= Description of the task =
Please read the records below and return each line holding the string "named".

= Exercise material =

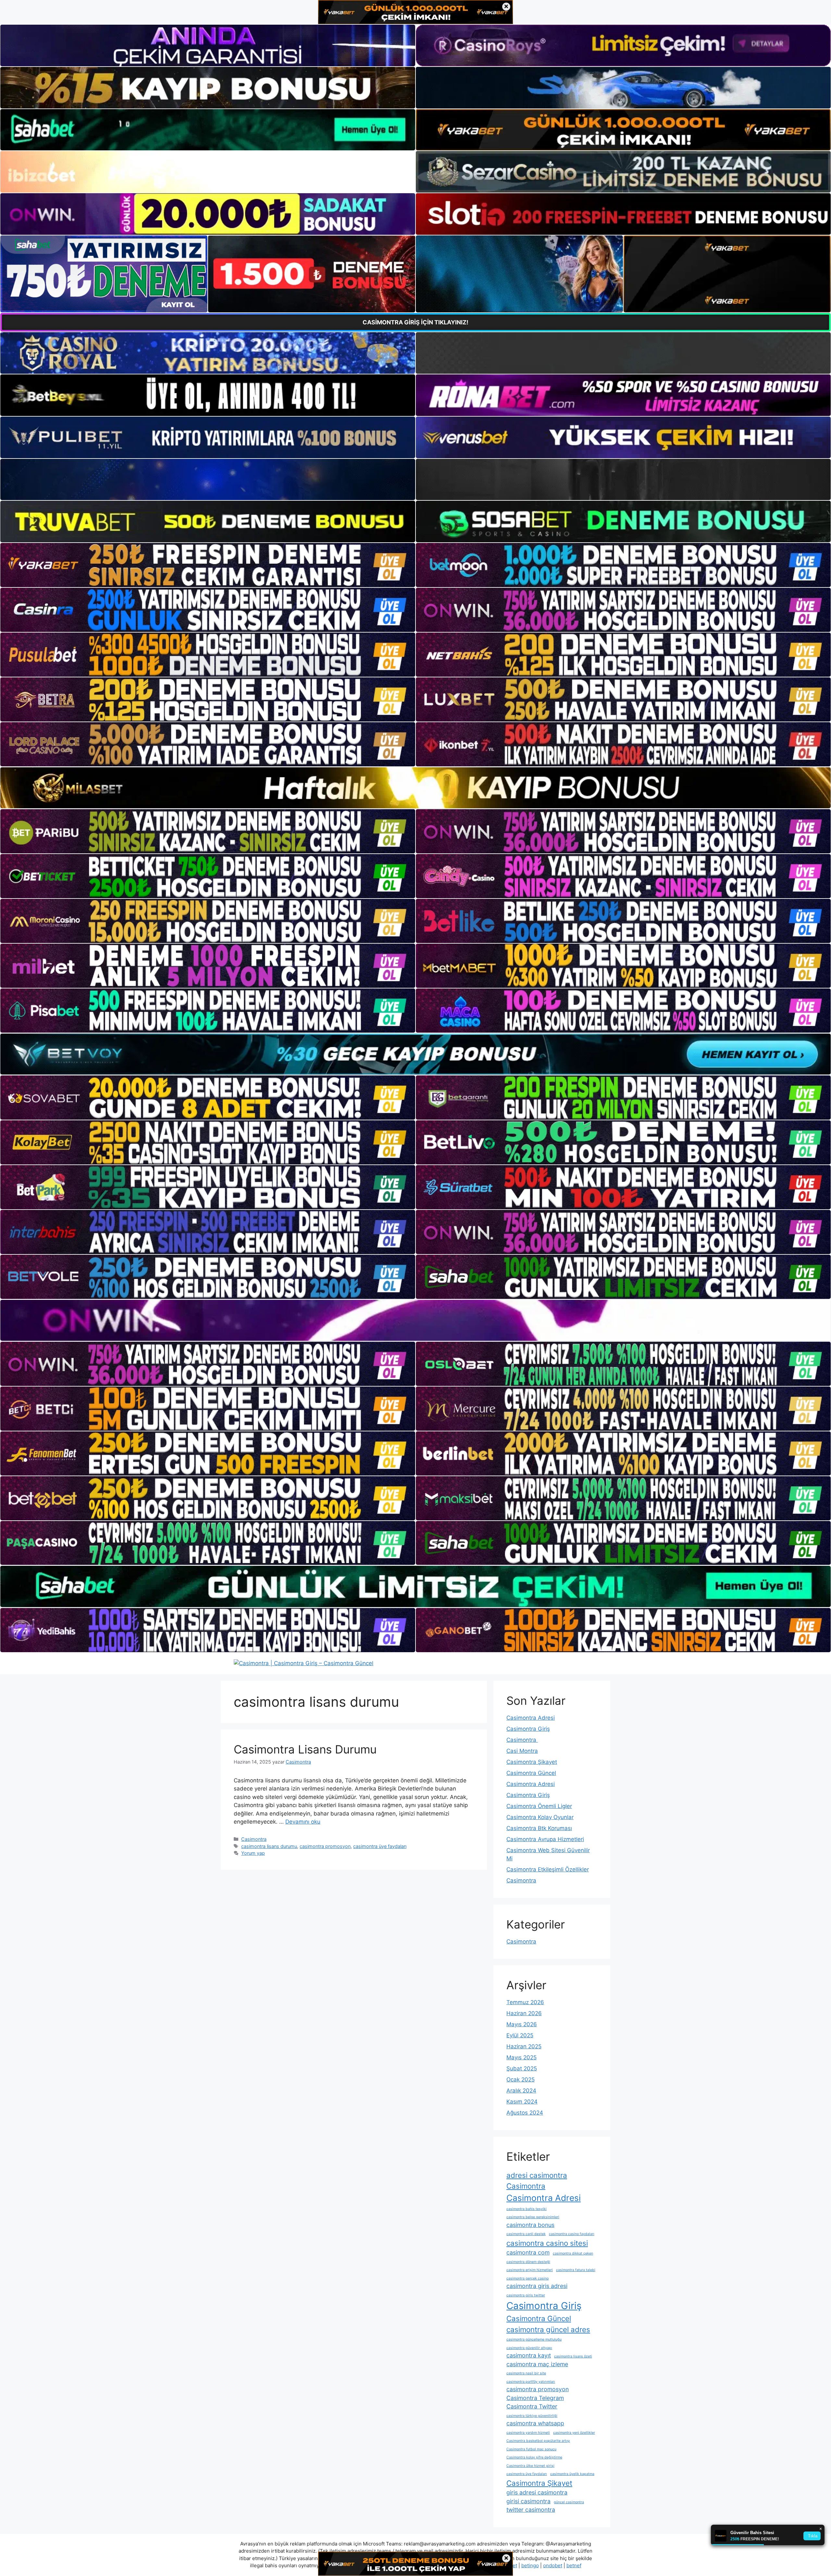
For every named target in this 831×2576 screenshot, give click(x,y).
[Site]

--

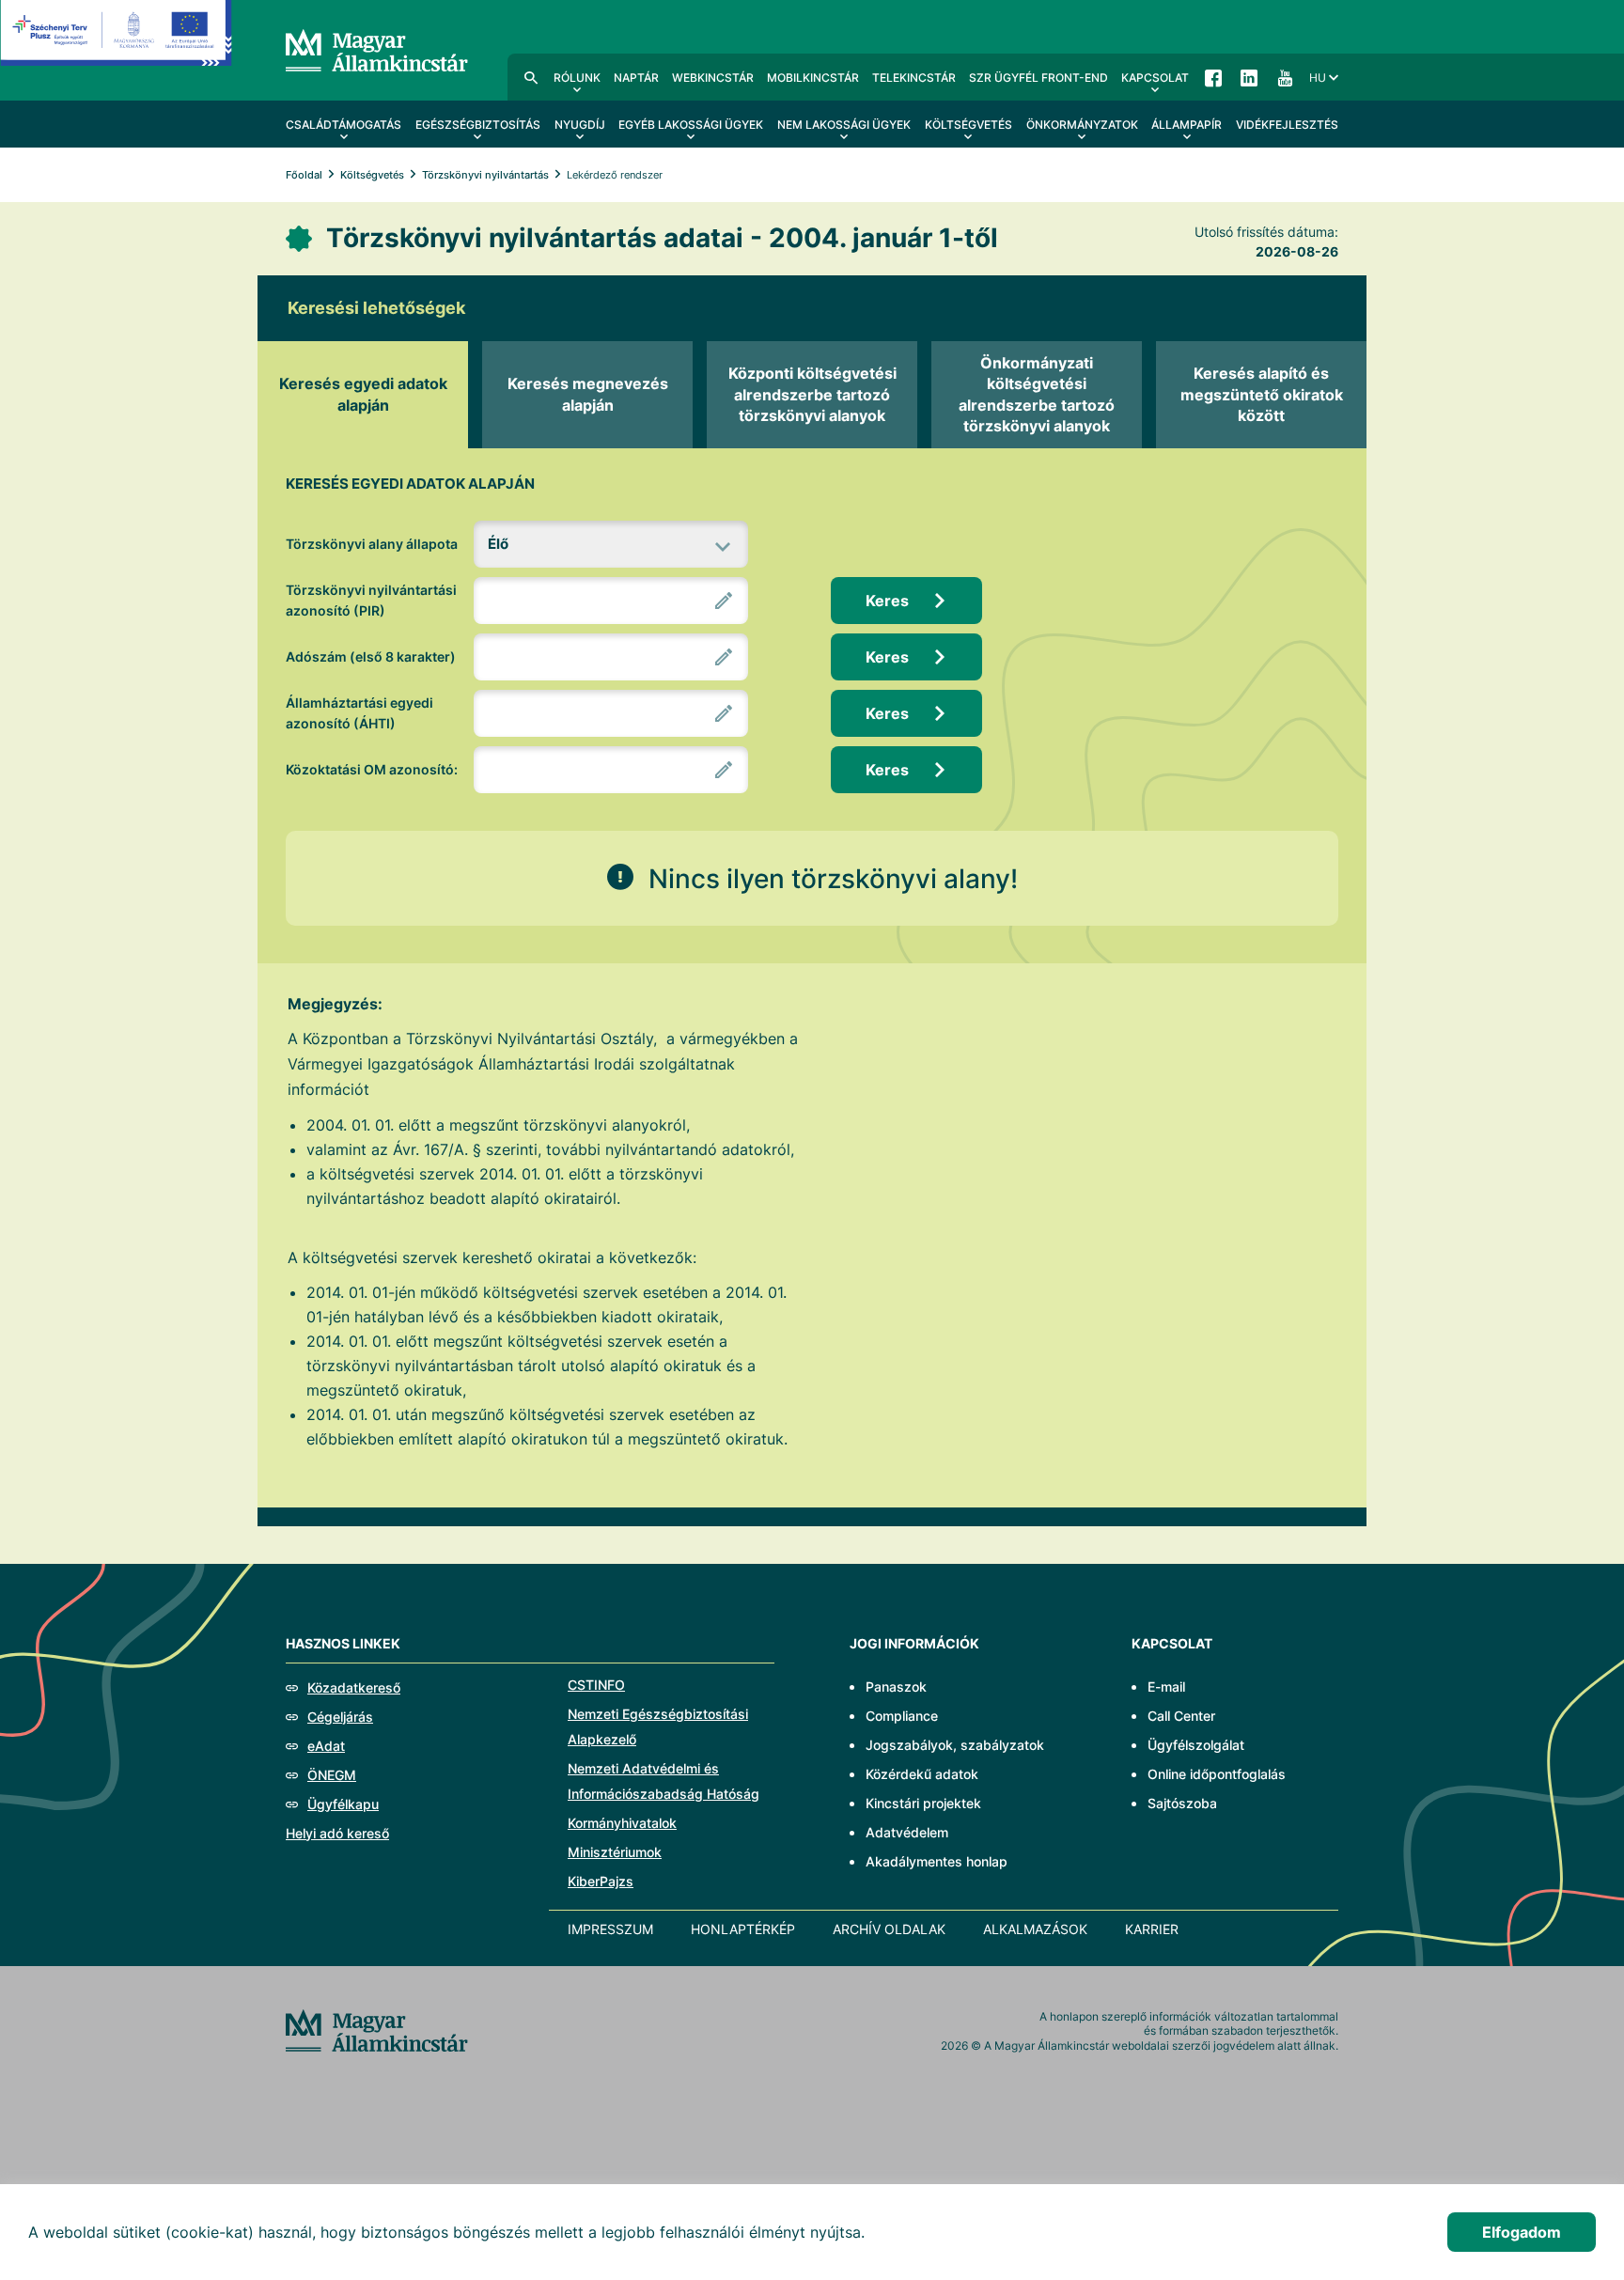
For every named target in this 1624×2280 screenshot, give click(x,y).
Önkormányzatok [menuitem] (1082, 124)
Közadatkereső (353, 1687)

...

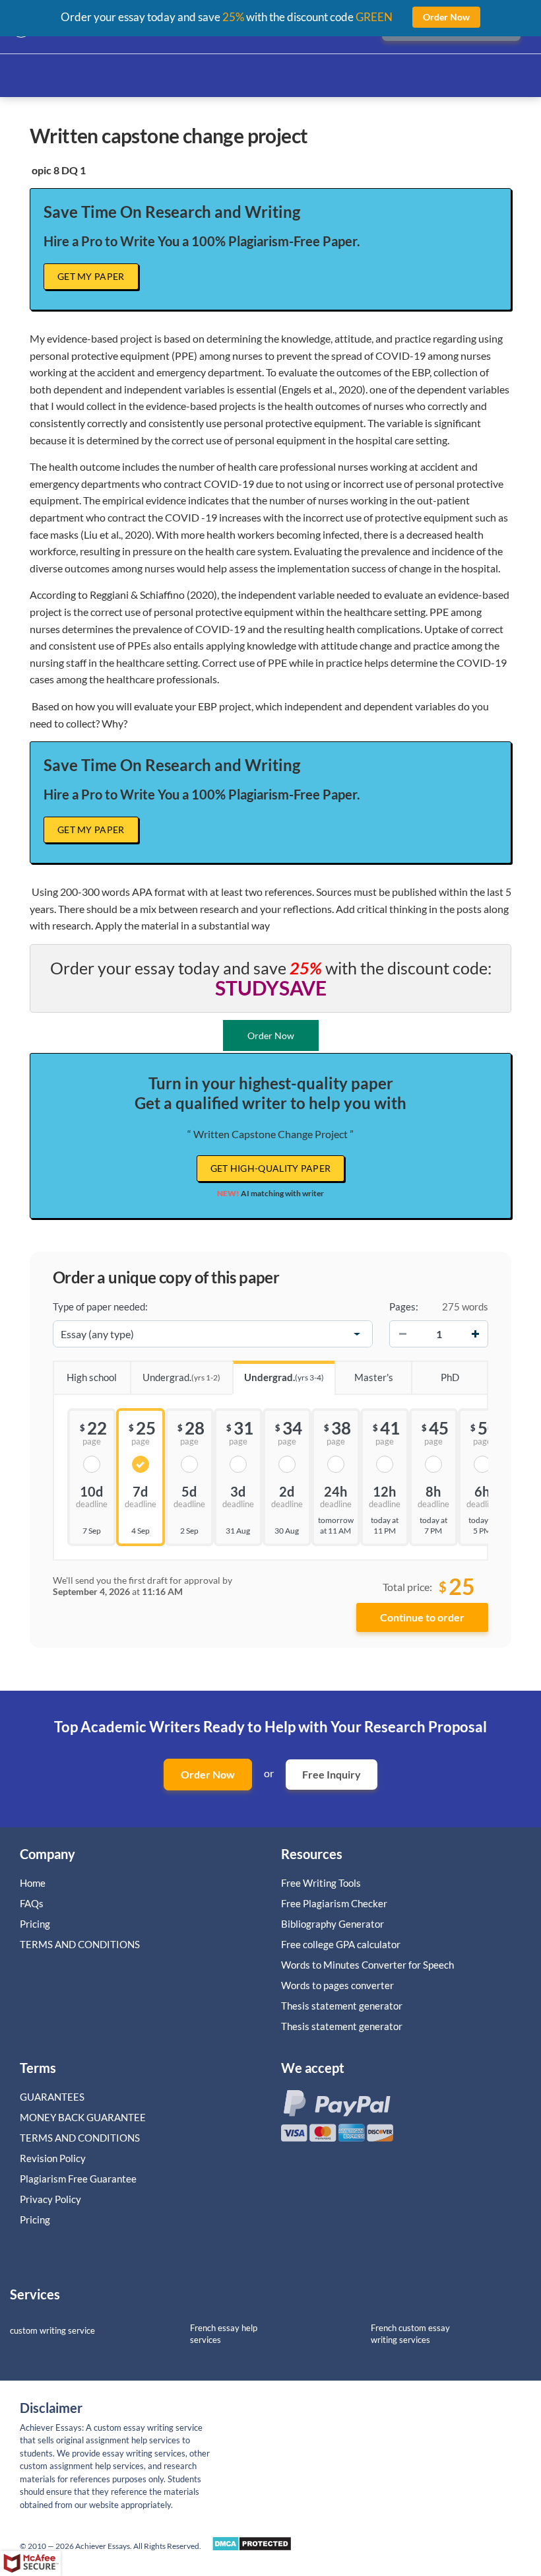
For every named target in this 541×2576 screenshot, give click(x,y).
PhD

= Result of this exercise =
For every named target in this 831×2576 screenshot, give click(x,y).
For every named target in this 1624×2280 screenshot, give click(x,y).
For every named target in this 541×2576 screenshot, give click(x,y).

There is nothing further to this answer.